I was relieved to read that, according to www.StatisticBrain.com, the average human attention span in 2013 is eight (8) seconds—four (4) seconds less than in 2000, and four (4) seconds less than that of a goldfish.

I think this duration is more like a burp that erupts from nowhere and then it’s back to normal.

A more accurate estimate of one’s ability to concentrate and maintain the proper duration of listening is enforced by the length of TED lectures which last no more than 18 minutes.

That’s because people’s sustained attention span is approximately that long. After that, heads begin to nod and bodies begin to shift; maybe they become claustrophobic.

Even when I listened to Susan Cain talk about her stay at summer camp, where she looked forward to reading books, I felt myself drifting from the computer screen to tidy up my desk. This was Susan Cain! my introverted hero. Even she couldn’t hold my attention for 100% of her seminar.

My workshops are scheduled to last two hours. So now I’m thinking if I can’t listen with total concentration, those poor people must be itching to leave the room.

I typically ask a lot of questions or suddenly raise my voice (shout) to keep their attention, which seems to do the trick. But now I’m thinking I need to ask even more questions and shout.

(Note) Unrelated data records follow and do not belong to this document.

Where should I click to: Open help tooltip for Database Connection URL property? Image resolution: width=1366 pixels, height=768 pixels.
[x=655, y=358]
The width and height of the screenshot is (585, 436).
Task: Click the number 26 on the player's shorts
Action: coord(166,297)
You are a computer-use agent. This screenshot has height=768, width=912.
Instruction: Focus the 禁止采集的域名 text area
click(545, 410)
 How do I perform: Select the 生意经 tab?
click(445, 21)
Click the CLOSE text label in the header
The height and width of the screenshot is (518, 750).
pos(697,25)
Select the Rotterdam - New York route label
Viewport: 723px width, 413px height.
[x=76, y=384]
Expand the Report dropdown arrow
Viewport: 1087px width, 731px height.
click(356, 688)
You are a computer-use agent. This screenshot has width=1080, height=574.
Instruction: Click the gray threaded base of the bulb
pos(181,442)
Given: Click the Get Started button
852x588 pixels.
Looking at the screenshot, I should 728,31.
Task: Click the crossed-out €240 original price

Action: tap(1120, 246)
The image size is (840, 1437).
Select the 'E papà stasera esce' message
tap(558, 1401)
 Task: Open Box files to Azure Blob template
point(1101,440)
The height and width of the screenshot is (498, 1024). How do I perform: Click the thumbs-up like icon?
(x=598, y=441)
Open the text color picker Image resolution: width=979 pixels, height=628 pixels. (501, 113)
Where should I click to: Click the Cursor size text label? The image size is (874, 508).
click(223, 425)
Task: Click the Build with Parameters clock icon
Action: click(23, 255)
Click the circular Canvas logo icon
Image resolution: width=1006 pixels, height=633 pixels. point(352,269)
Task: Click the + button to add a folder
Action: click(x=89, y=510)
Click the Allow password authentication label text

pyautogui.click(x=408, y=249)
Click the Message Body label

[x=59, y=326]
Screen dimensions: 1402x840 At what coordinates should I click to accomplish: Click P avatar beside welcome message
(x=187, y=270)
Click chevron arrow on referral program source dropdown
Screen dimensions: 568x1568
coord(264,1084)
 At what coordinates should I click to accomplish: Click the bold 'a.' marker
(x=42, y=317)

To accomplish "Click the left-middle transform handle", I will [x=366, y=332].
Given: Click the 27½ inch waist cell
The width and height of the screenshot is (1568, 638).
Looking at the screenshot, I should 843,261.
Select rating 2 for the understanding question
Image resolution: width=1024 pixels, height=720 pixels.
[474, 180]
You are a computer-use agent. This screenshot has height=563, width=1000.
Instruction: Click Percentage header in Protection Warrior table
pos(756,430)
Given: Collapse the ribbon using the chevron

To become a better listener, I’ll now quote the methods suggested by the article and ways I’ll work on listening:

  1. Admit that you can be a better listener. I think I’ve fully admitted that, though I’m probably taking this listening thing too literally.
  2. Practice focusing on what others say. When colleagues come to my cubical I will now turn my chair and face them directly, rather than continue working on a project. I will even offer them a seat after I’ve cleared the paper from said chair.
  3. Acknowledge and respect what others have to say, rather than dismiss them with a short answer or a command. Yes, my daughter, I will listen attentively to your story about prom preparations.

When you come to terms about how poorly you’re listening to others, communication will be enriched.

Pink has a point there; often times we impede progress by not hearing what others say.

I want to be a better listener and give those their due respect, and I’d like others to hear what I have to say, as well.